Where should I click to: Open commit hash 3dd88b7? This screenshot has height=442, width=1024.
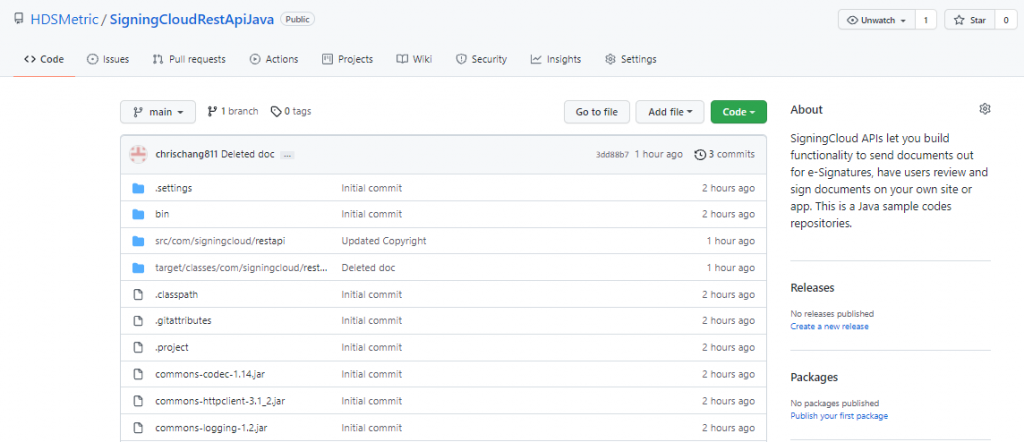tap(612, 155)
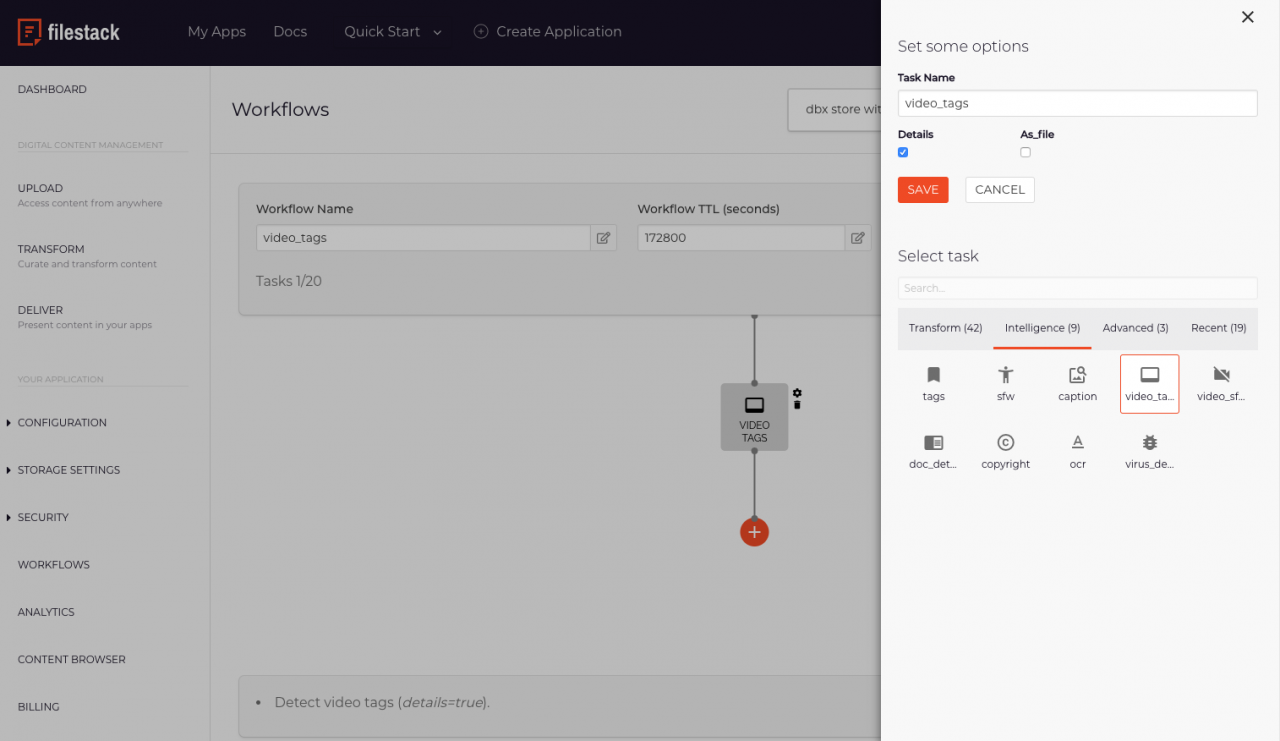Switch to the Transform tasks tab

[x=945, y=327]
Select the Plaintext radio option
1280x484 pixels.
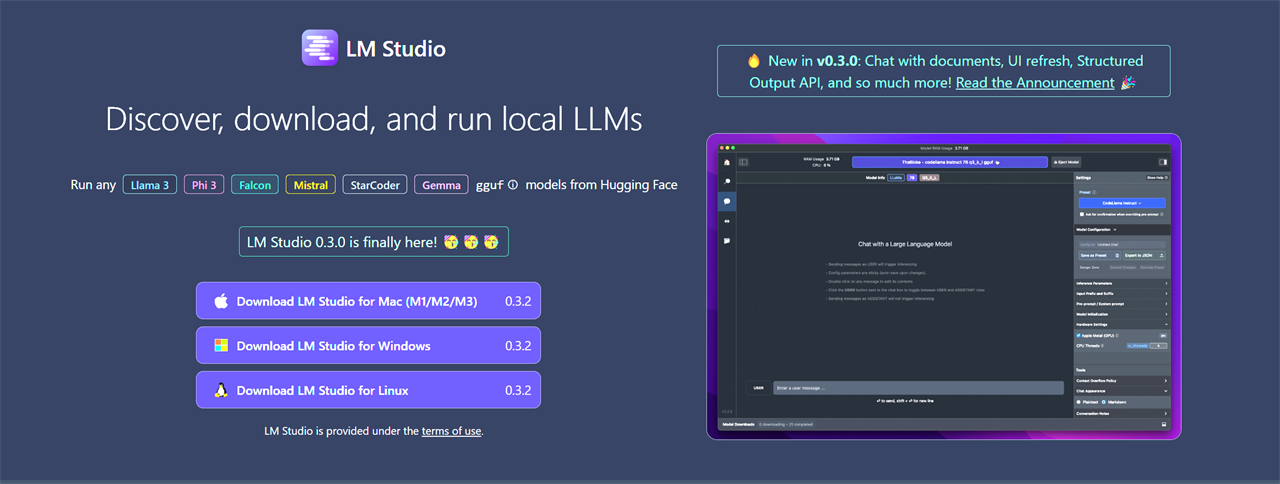pos(1079,402)
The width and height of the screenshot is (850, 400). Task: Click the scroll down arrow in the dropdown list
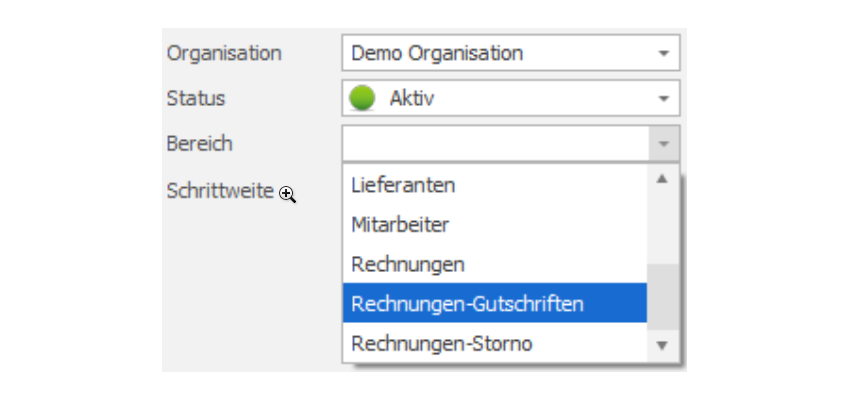click(x=662, y=345)
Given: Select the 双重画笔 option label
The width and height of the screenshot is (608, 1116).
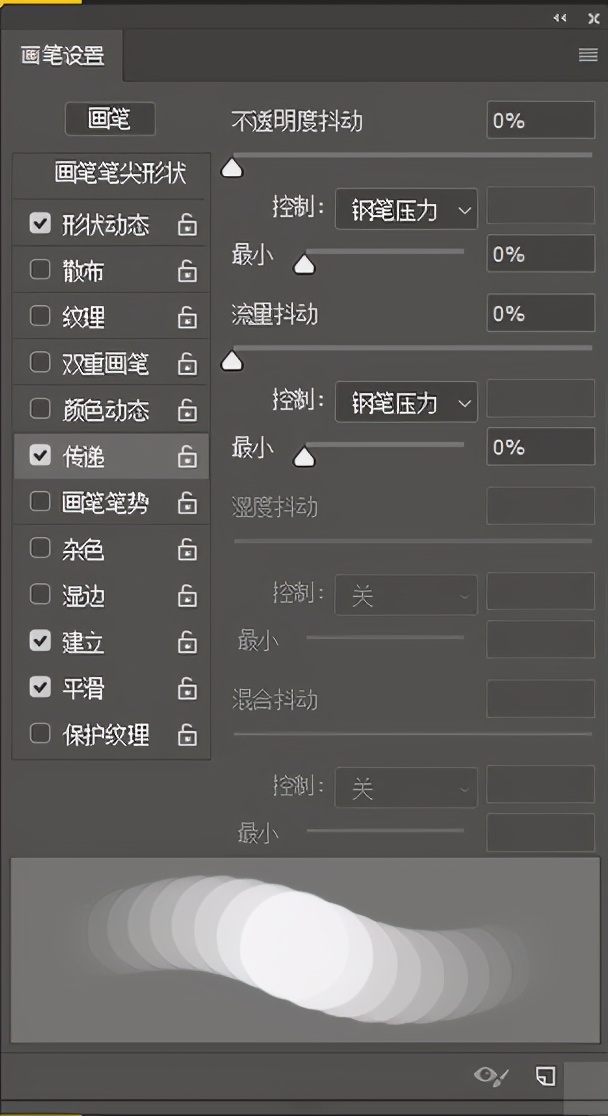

- _Problem_: Each line from the one holding "Select the Plaintext radio option" through the last line of the records above must be duplicated exactly, and pictures must not be.

- _Task answer_:
Select the Plaintext radio option
1280x484 pixels.
pos(1079,402)
The width and height of the screenshot is (850, 400). Task: Click the scroll down arrow in the dropdown list
click(x=662, y=345)
Given: Select the 双重画笔 option label
The width and height of the screenshot is (608, 1116).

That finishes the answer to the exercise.